**EXERCISE PROMPT:** Each of the entries below should be written out exactly as it reads.

**INPUT FOR THIS TASK:**
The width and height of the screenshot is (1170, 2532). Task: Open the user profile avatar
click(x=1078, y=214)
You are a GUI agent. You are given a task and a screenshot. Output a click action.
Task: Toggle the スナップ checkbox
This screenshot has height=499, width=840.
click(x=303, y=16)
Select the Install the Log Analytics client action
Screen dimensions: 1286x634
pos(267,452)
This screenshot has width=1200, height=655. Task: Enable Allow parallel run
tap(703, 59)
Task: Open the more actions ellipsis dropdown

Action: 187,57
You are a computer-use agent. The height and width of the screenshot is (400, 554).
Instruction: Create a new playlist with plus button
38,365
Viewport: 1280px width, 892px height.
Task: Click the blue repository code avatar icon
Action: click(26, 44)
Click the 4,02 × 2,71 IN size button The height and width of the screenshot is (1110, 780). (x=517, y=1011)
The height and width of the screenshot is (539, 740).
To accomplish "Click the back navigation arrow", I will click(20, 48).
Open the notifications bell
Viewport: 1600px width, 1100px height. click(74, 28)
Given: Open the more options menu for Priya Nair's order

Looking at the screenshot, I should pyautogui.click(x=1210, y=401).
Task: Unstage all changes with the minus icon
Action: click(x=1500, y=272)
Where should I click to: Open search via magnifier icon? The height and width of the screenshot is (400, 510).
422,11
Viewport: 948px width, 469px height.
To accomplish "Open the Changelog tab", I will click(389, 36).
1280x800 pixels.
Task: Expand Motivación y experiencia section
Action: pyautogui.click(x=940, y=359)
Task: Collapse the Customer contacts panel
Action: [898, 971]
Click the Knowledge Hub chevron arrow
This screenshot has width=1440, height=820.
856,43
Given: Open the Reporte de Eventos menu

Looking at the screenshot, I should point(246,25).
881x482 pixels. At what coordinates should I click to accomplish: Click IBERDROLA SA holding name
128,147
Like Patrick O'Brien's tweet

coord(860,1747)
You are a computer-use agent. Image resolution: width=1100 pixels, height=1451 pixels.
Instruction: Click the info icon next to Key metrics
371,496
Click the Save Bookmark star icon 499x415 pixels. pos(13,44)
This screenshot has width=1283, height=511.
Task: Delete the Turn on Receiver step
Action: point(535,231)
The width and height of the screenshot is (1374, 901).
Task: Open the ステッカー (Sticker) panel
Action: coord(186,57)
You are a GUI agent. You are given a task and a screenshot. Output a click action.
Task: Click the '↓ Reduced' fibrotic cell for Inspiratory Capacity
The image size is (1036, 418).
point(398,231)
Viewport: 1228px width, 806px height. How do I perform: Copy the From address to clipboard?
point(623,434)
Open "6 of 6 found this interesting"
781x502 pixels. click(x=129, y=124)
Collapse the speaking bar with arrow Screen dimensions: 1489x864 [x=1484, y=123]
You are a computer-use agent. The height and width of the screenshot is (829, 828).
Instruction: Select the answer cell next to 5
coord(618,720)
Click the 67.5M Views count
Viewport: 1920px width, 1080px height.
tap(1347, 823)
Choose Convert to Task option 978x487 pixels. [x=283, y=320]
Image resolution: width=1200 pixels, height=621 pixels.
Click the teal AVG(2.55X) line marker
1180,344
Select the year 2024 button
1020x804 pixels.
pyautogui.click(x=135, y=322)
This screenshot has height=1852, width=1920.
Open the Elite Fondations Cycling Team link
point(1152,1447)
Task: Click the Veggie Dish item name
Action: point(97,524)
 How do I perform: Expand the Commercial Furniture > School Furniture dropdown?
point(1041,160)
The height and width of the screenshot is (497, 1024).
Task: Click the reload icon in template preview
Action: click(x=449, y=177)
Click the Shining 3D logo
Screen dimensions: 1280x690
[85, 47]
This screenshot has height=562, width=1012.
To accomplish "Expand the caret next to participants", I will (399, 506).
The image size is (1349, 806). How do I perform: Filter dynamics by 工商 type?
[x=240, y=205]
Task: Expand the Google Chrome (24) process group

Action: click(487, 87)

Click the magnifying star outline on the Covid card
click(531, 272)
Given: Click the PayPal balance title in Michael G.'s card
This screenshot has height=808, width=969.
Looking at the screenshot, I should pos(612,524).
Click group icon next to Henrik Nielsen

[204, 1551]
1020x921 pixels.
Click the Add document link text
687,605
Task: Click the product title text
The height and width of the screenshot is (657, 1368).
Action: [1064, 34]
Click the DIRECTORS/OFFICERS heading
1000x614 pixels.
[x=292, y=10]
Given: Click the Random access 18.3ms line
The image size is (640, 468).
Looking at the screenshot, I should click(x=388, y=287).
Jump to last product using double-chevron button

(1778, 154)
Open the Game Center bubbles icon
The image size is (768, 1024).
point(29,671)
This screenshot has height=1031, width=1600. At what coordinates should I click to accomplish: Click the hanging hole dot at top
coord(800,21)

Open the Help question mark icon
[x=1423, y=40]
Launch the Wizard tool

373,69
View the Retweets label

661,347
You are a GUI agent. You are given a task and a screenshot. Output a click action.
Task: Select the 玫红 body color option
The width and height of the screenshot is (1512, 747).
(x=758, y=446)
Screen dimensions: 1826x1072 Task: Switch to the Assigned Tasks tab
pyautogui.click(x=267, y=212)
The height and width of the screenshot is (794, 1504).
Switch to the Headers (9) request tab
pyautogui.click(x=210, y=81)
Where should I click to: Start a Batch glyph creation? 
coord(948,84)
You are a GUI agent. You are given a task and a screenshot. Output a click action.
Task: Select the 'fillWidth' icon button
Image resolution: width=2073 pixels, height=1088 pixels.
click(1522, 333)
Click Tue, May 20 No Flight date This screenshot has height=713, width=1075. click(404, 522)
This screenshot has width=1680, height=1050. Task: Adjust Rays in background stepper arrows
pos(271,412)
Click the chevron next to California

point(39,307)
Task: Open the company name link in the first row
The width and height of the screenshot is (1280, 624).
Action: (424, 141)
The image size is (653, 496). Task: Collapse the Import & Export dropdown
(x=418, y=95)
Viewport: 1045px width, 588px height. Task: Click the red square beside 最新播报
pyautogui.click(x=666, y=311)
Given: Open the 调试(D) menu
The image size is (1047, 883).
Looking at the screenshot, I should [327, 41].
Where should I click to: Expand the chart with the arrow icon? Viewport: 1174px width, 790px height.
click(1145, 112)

**TASK OUTPUT:**
The width and height of the screenshot is (1170, 2532). Task: Open the user profile avatar
click(x=1078, y=214)
You are a GUI agent. You are given a task and a screenshot. Output a click action.
Task: Toggle the スナップ checkbox
This screenshot has height=499, width=840.
click(x=303, y=16)
Select the Install the Log Analytics client action
Screen dimensions: 1286x634
pos(267,452)
This screenshot has width=1200, height=655. Task: Enable Allow parallel run
tap(703, 59)
Task: Open the more actions ellipsis dropdown

Action: 187,57
You are a computer-use agent. The height and width of the screenshot is (400, 554).
Instruction: Create a new playlist with plus button
38,365
Viewport: 1280px width, 892px height.
Task: Click the blue repository code avatar icon
Action: click(26, 44)
Click the 4,02 × 2,71 IN size button The height and width of the screenshot is (1110, 780). (x=517, y=1011)
The height and width of the screenshot is (539, 740).
To accomplish "Click the back navigation arrow", I will click(20, 48).
Open the notifications bell
Viewport: 1600px width, 1100px height. click(74, 28)
Given: Open the more options menu for Priya Nair's order

Looking at the screenshot, I should pyautogui.click(x=1210, y=401).
Task: Unstage all changes with the minus icon
Action: click(x=1500, y=272)
Where should I click to: Open search via magnifier icon? The height and width of the screenshot is (400, 510).
422,11
Viewport: 948px width, 469px height.
To accomplish "Open the Changelog tab", I will click(389, 36).
1280x800 pixels.
Task: Expand Motivación y experiencia section
Action: pyautogui.click(x=940, y=359)
Task: Collapse the Customer contacts panel
Action: [898, 971]
Click the Knowledge Hub chevron arrow
This screenshot has width=1440, height=820.
856,43
Given: Open the Reporte de Eventos menu

Looking at the screenshot, I should point(246,25).
881x482 pixels. At what coordinates should I click to accomplish: Click IBERDROLA SA holding name
128,147
Like Patrick O'Brien's tweet

coord(860,1747)
You are a computer-use agent. Image resolution: width=1100 pixels, height=1451 pixels.
Instruction: Click the info icon next to Key metrics
371,496
Click the Save Bookmark star icon 499x415 pixels. pos(13,44)
This screenshot has width=1283, height=511.
Task: Delete the Turn on Receiver step
Action: point(535,231)
The width and height of the screenshot is (1374, 901).
Task: Open the ステッカー (Sticker) panel
Action: coord(186,57)
You are a GUI agent. You are given a task and a screenshot. Output a click action.
Task: Click the '↓ Reduced' fibrotic cell for Inspiratory Capacity
The image size is (1036, 418).
point(398,231)
Viewport: 1228px width, 806px height. How do I perform: Copy the From address to clipboard?
point(623,434)
Open "6 of 6 found this interesting"
781x502 pixels. click(x=129, y=124)
Collapse the speaking bar with arrow Screen dimensions: 1489x864 [x=1484, y=123]
You are a computer-use agent. The height and width of the screenshot is (829, 828).
Instruction: Select the answer cell next to 5
coord(618,720)
Click the 67.5M Views count
Viewport: 1920px width, 1080px height.
tap(1347, 823)
Choose Convert to Task option 978x487 pixels. [x=283, y=320]
Image resolution: width=1200 pixels, height=621 pixels.
Click the teal AVG(2.55X) line marker
1180,344
Select the year 2024 button
1020x804 pixels.
pyautogui.click(x=135, y=322)
This screenshot has height=1852, width=1920.
Open the Elite Fondations Cycling Team link
point(1152,1447)
Task: Click the Veggie Dish item name
Action: point(97,524)
 How do I perform: Expand the Commercial Furniture > School Furniture dropdown?
point(1041,160)
The height and width of the screenshot is (497, 1024).
Task: Click the reload icon in template preview
Action: click(x=449, y=177)
Click the Shining 3D logo
Screen dimensions: 1280x690
[85, 47]
This screenshot has height=562, width=1012.
To accomplish "Expand the caret next to participants", I will (399, 506).
The image size is (1349, 806). How do I perform: Filter dynamics by 工商 type?
[x=240, y=205]
Task: Expand the Google Chrome (24) process group

Action: click(487, 87)

Click the magnifying star outline on the Covid card
click(531, 272)
Given: Click the PayPal balance title in Michael G.'s card
This screenshot has height=808, width=969.
Looking at the screenshot, I should pos(612,524).
Click group icon next to Henrik Nielsen

[204, 1551]
1020x921 pixels.
Click the Add document link text
687,605
Task: Click the product title text
The height and width of the screenshot is (657, 1368).
Action: [1064, 34]
Click the DIRECTORS/OFFICERS heading
1000x614 pixels.
[x=292, y=10]
Given: Click the Random access 18.3ms line
The image size is (640, 468).
Looking at the screenshot, I should click(x=388, y=287).
Jump to last product using double-chevron button

(1778, 154)
Open the Game Center bubbles icon
The image size is (768, 1024).
point(29,671)
This screenshot has height=1031, width=1600. At what coordinates should I click to accomplish: Click the hanging hole dot at top
coord(800,21)

Open the Help question mark icon
[x=1423, y=40]
Launch the Wizard tool

373,69
View the Retweets label

661,347
You are a GUI agent. You are given a task and a screenshot. Output a click action.
Task: Select the 玫红 body color option
The width and height of the screenshot is (1512, 747).
(x=758, y=446)
Screen dimensions: 1826x1072 Task: Switch to the Assigned Tasks tab
pyautogui.click(x=267, y=212)
The height and width of the screenshot is (794, 1504).
Switch to the Headers (9) request tab
pyautogui.click(x=210, y=81)
Where should I click to: Start a Batch glyph creation? 
coord(948,84)
You are a GUI agent. You are given a task and a screenshot. Output a click action.
Task: Select the 'fillWidth' icon button
Image resolution: width=2073 pixels, height=1088 pixels.
click(1522, 333)
Click Tue, May 20 No Flight date This screenshot has height=713, width=1075. click(404, 522)
This screenshot has width=1680, height=1050. Task: Adjust Rays in background stepper arrows
pos(271,412)
Click the chevron next to California

point(39,307)
Task: Open the company name link in the first row
The width and height of the screenshot is (1280, 624).
Action: (424, 141)
The image size is (653, 496). Task: Collapse the Import & Export dropdown
(x=418, y=95)
Viewport: 1045px width, 588px height. Task: Click the red square beside 最新播报
pyautogui.click(x=666, y=311)
Given: Open the 调试(D) menu
The image size is (1047, 883).
Looking at the screenshot, I should [327, 41].
Where should I click to: Expand the chart with the arrow icon? Viewport: 1174px width, 790px height.
click(1145, 112)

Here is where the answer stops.